Scan the material for "computer". Copy every line it appears in.

━━━━

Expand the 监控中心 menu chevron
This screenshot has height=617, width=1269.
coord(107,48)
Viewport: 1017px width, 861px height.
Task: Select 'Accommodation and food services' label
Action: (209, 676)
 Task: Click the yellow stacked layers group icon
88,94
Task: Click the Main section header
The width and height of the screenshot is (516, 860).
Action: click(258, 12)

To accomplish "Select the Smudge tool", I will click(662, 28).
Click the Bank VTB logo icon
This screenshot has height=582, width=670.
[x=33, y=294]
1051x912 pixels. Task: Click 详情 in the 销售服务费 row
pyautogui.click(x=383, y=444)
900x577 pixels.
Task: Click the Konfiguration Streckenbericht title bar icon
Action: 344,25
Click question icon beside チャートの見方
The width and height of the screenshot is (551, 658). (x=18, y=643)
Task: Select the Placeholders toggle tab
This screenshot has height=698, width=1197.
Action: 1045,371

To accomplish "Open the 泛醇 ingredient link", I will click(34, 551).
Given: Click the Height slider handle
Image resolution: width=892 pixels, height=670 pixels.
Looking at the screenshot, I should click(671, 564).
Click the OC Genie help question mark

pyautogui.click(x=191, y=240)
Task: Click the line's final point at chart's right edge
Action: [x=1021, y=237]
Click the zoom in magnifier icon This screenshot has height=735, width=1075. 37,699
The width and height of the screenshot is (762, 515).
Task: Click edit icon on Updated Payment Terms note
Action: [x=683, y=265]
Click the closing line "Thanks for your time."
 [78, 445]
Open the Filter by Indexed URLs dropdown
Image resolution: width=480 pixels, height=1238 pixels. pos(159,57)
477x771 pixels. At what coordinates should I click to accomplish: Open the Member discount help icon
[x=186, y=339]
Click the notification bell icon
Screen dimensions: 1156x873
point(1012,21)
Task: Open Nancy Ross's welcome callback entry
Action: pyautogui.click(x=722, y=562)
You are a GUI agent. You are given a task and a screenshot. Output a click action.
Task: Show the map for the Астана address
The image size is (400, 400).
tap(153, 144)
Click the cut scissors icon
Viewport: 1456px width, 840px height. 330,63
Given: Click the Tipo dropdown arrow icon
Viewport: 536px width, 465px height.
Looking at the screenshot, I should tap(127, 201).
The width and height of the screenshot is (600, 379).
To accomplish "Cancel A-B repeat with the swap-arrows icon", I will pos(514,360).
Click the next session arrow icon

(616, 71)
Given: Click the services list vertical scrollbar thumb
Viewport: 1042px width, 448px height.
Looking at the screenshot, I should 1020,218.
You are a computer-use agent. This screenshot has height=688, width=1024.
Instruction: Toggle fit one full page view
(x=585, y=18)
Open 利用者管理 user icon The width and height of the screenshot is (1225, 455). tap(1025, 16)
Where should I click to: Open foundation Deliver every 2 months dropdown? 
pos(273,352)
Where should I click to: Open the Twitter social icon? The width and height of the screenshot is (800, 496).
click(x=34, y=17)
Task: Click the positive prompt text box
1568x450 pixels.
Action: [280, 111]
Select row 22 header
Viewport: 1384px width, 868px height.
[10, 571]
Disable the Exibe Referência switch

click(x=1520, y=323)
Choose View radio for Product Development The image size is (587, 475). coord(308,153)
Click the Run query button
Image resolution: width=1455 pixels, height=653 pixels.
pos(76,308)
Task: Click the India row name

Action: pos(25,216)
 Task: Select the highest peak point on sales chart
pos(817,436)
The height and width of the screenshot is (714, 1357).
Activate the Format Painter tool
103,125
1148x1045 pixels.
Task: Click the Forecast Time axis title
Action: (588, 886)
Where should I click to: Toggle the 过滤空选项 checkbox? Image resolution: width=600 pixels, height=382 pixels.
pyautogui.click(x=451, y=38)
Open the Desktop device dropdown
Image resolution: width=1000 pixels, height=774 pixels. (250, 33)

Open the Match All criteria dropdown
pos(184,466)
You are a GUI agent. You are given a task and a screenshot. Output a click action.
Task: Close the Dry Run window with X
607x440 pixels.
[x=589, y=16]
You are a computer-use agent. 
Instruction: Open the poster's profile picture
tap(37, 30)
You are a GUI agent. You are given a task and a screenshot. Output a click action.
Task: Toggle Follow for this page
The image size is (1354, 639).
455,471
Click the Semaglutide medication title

━━━━

_Written response_:
You are a computer-use agent. This screenshot has height=688, width=1024.
You are a computer-use agent. 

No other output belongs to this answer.